そのあと本当に彼の腕を齧ったのだが、それは伏せておいてくれるらしい。優秀な執事でイザベラは救われた。

「フェルナード王子のお誘いで、鍛錬をさせていただいておりました。この国の騎士達は心身ともに鍛え抜かれ、なにより礼儀正しい者が多い。わが国の血気盛んな若い炭鉱夫達に見習わせてやりたいものです。――ところで、何故、おひい姫は涙を?」

さりげない会話の最後に急激に周囲の温度が下がったが、イザベラはそれを笑い飛ばした。

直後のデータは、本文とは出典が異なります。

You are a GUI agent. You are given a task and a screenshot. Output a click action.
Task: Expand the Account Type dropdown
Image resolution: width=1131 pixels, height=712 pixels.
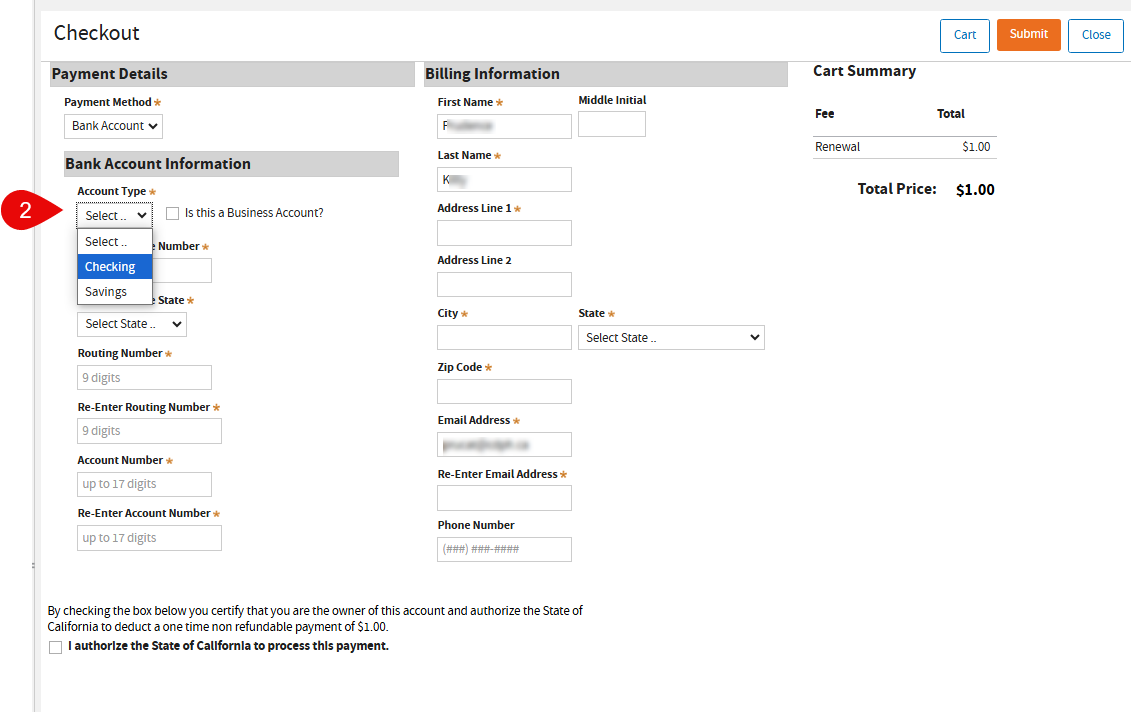coord(115,215)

「たった今、涙が出るくらいとても嬉しいことがあったの」

イザベラの言葉に、ミカエルの眼光から鋭さが消える。
ミカエルの無言の圧力を受けていた騎士達がほっと胸を撫で下ろした。

「フェルナード王子、わたくしの国の者をこのように暖かく受け入れてくださってありがとうございます。騎士の
皆様も、本当にありがとう」

もう一度イザベラは騎士達に頭を下げた。
イザベラの歌が彼らの役に立てたことが、本当に嬉しかったのだ。
一国の姫に素直に礼を告げられ、騎士達は慌てながらも嬉しそうである。
屈強な騎士達に囲まれ、再びイザベラの姿は見えなくなってしまった。

「姫ってばまたそんなふうにたらしこんじゃうんだからあ」
「罪ですよ罪」

いつの間に来ていたのか、そんなことを言っている双子の隣でフェルナードも神妙な顔を浮かべている。

「姫は無自覚ですからな。王子もお気をつけください」

隣に立つミカエルにそんなことを言われ、フェルナードは大真面目な顔でこっくりと頷いた。